Fonte: Energia24club.it

Il più grande parco eolico offshore del pianeta inaugurato nell’estuario del Tamigi

Le 175 turbine sono in grado di fornire energia a 470000 famiglie e dimostrano la fattibilità di progetti rinnovabili su vasta scala. Ora occorre dal governo la certezza di eliminare il carbonio dal settore elettrico nell’arco di meno di due decenniParco-eolico-2-586x379

Qualche giorno fa è stato inaugurato da David Cameron il parco eolico più grande del pianeta, nell’estuario del Tamigi a 20 km dalla costa del Kent. Con 175 turbine ha una potenza di 630 MW, con la potenzialità di produrre 1,75 TWh all’anno, sufficienti per i consumi di 470000 famiglie.

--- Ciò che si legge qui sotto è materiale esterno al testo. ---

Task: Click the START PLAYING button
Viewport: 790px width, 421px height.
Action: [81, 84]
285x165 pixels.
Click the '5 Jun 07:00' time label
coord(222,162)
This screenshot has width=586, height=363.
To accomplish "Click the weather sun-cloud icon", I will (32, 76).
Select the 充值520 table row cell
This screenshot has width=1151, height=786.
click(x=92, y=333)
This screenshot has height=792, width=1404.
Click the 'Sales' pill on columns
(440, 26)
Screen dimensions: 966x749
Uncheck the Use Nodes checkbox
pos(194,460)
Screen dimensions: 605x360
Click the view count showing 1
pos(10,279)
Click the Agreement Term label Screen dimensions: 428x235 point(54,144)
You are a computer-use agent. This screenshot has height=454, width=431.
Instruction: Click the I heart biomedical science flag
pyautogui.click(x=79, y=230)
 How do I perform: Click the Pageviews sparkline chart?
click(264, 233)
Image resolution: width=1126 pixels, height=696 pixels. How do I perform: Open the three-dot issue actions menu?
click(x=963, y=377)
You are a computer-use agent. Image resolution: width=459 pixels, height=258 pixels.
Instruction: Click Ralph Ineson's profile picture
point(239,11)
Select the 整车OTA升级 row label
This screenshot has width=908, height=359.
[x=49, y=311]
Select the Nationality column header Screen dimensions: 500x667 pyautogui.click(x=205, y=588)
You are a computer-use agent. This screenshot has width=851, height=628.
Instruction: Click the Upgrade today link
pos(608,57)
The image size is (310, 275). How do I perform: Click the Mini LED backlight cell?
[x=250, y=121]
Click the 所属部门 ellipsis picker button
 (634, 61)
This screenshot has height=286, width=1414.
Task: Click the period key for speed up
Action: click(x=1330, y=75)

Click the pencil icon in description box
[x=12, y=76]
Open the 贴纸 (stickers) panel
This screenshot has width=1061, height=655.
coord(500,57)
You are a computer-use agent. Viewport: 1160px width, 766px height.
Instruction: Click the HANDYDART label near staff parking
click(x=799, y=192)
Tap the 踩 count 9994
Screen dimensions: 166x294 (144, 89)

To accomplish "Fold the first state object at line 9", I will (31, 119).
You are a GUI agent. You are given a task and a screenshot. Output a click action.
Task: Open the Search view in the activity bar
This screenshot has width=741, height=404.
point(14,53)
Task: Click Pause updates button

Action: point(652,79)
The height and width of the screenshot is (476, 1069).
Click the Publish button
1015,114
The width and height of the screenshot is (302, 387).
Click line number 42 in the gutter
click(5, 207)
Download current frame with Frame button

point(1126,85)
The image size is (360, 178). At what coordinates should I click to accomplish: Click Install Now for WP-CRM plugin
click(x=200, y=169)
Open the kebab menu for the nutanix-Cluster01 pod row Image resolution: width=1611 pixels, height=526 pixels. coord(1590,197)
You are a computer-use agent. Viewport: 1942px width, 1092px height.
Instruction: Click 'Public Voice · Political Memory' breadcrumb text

Il parco, noto come London array, è stato ultimato in meno di 2 anni (22 mesi per la precisione) ed è previsto un ulteriore ampliamento fino a 1000 MW. La produzione di energia è iniziata già ad ottobre, ma il primo ministro si è deciso ad inaugurarlo solo ad esso, probabilmente per riequilibrare con l’appoggio del governo la poco comprensibile ostilità della maggioranza conservatrice nei confronti dell’energia eolica. John Sauven, direttore di Greenpeace UK, ha commentato positivamente la realizzazione del parco, che dimostra la capacità britannica di realizzare progetti di energia rinnovabile su vasta scala. Tuttavia ha chiesto a Cameron di accelerare la marcia, in modo da decarbonizzare il settore elettrico entro il 2030. «Cameron deve fare un po’ di più che tagliare nastri. Deve fornire al settore sicurezza di lungo periodo, accettando di eliminare completamente il carbonio dal settore elettrico.»